String equality comparison complexity is not stated in the documentation. In particular I wonder about this typical scenario of comparing "same" values (when the underlying reference is presumably the same):
let foo: String = ....
let bar = foo
foo == bar // is this O(1) ?
is comparing foo and bar here constant time?
Does the same hold for other common types like Array, Dictionary, Set, Data, URL, UUID?
For collections like String, Array, Dictionary, Set, Data, etc., there may be a fast-path to check if the pointers to the underlying buffers are the same.
But if they're not, all the elements need to be checked in linear time, akin to zip(a, b).allSatisfy(==)

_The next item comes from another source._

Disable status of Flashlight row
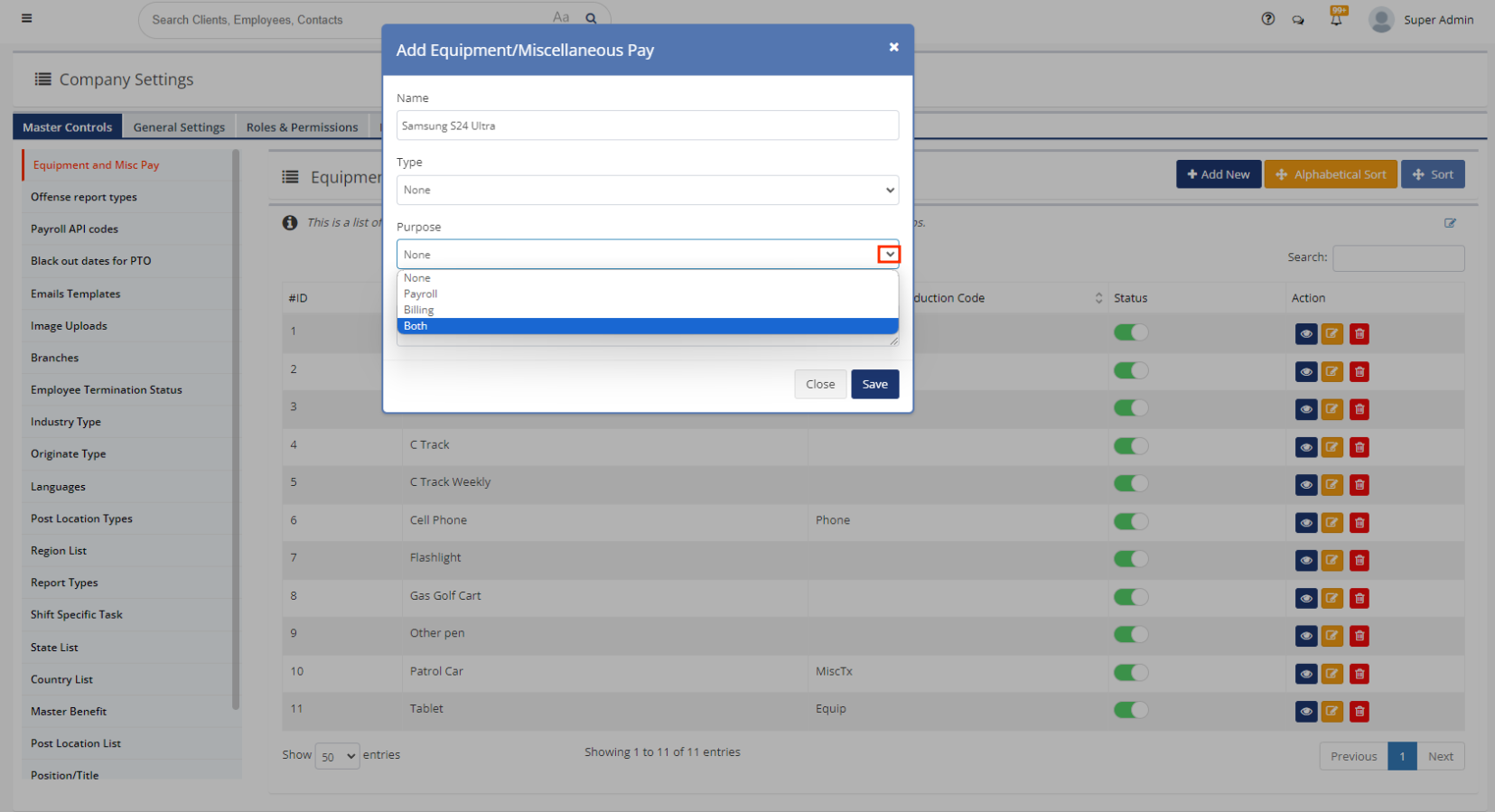(1130, 559)
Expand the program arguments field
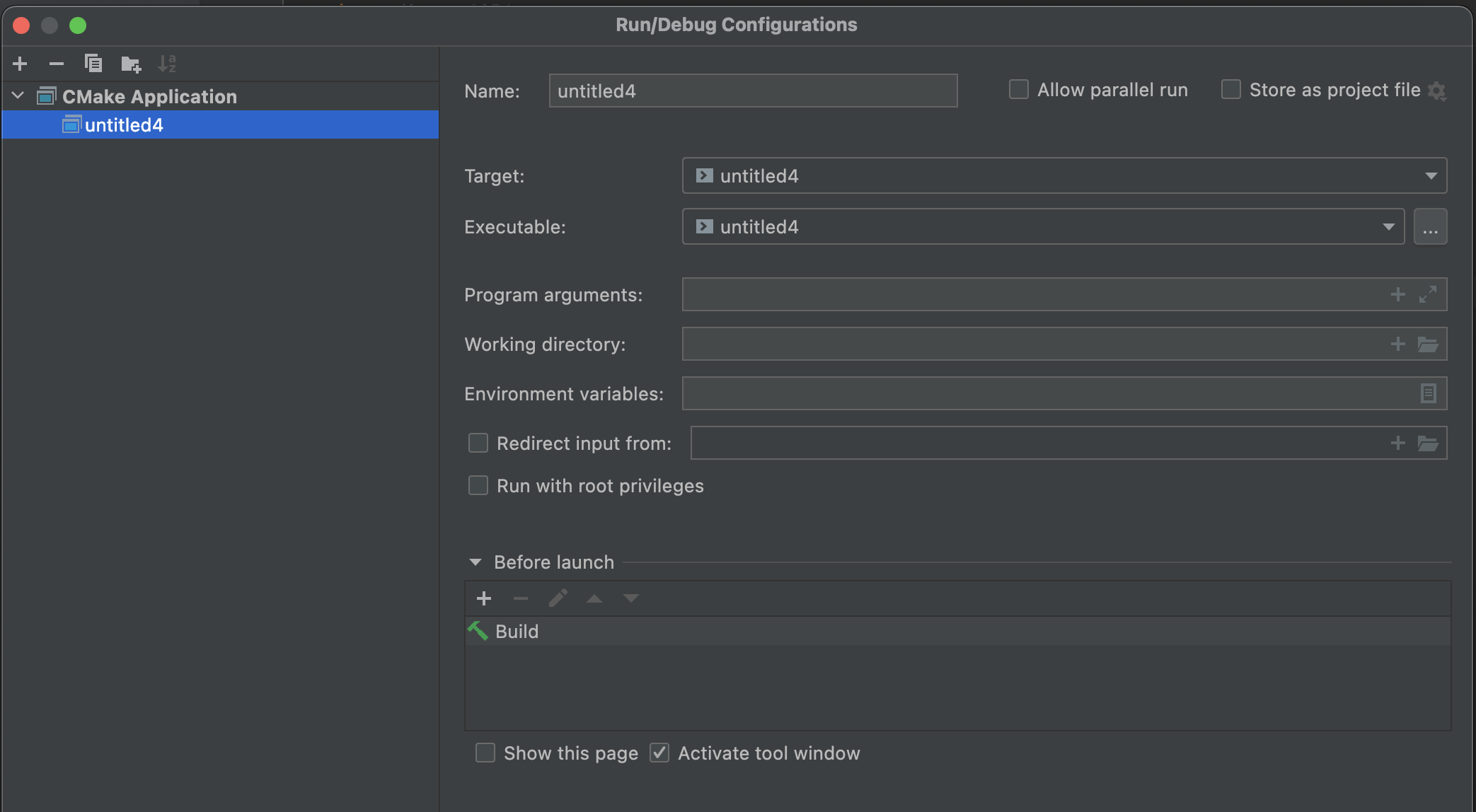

"may" word is worrisome here... I wonder if that means I have to implement a wrapper on top of common types to get guaranteed behaviour:
struct MyString: Equatable {
var string: String
var fingerprint: Int // e.g. a global auto incrementing counter
func == (a: Self, b: Self) -> Bool {
a.fingerprint == b.fingerprint || a.string == b.string
}
}
Or take somewhat easier path: check that current implementation is ok + in line with Hyrum's law depend on this behaviour + have unit tests that checks O(1) behaviour + start worrying at some future point but only when/if unit tests say so.
That's ASCII only optimization? Typical strings in my case are people names, text messages, etc, not ASCII unfortunately, apart from dictionary keys like "id", "name"..
I mean code more like this:
let x = test()
let y = test()
let z = x == y
where test() body is out of reach for the optimiser but returning the same value (and that value is not getting mutated or anything nasty like that, so the internal reference should be the same).
Even assuming they return the same value, the pointer to the backing storage is different so we'd have to walk the string to compare it. (That is ignoring compiler optimizations, if the implementation of test is known to the compiler and returns the same thing all the time it can optimize it away)
let strings: [String: String] = ["key" : file.data.string]
func test() -> String { // this function is invisible to optimizer
strings["key"]
}
// in another place:
let x = test()
let y = test()
let z = x == y
In this case the internal reference returned by "test()" is the same.
It's unspecified for Data, which calls out to memcmp, which makes no promises, as far as I can tell. Glibc doesn't appear to have a fast path for it, in its implementation
Of course, if it's not documented and you rely on it anyway, you're in Hyrum's law territory like you mentioned.
Perhaps the best path forward is to document these fast paths. I can't imagine an alternative implementation that would be crushed by a requirement to be constant-time for identical arrays.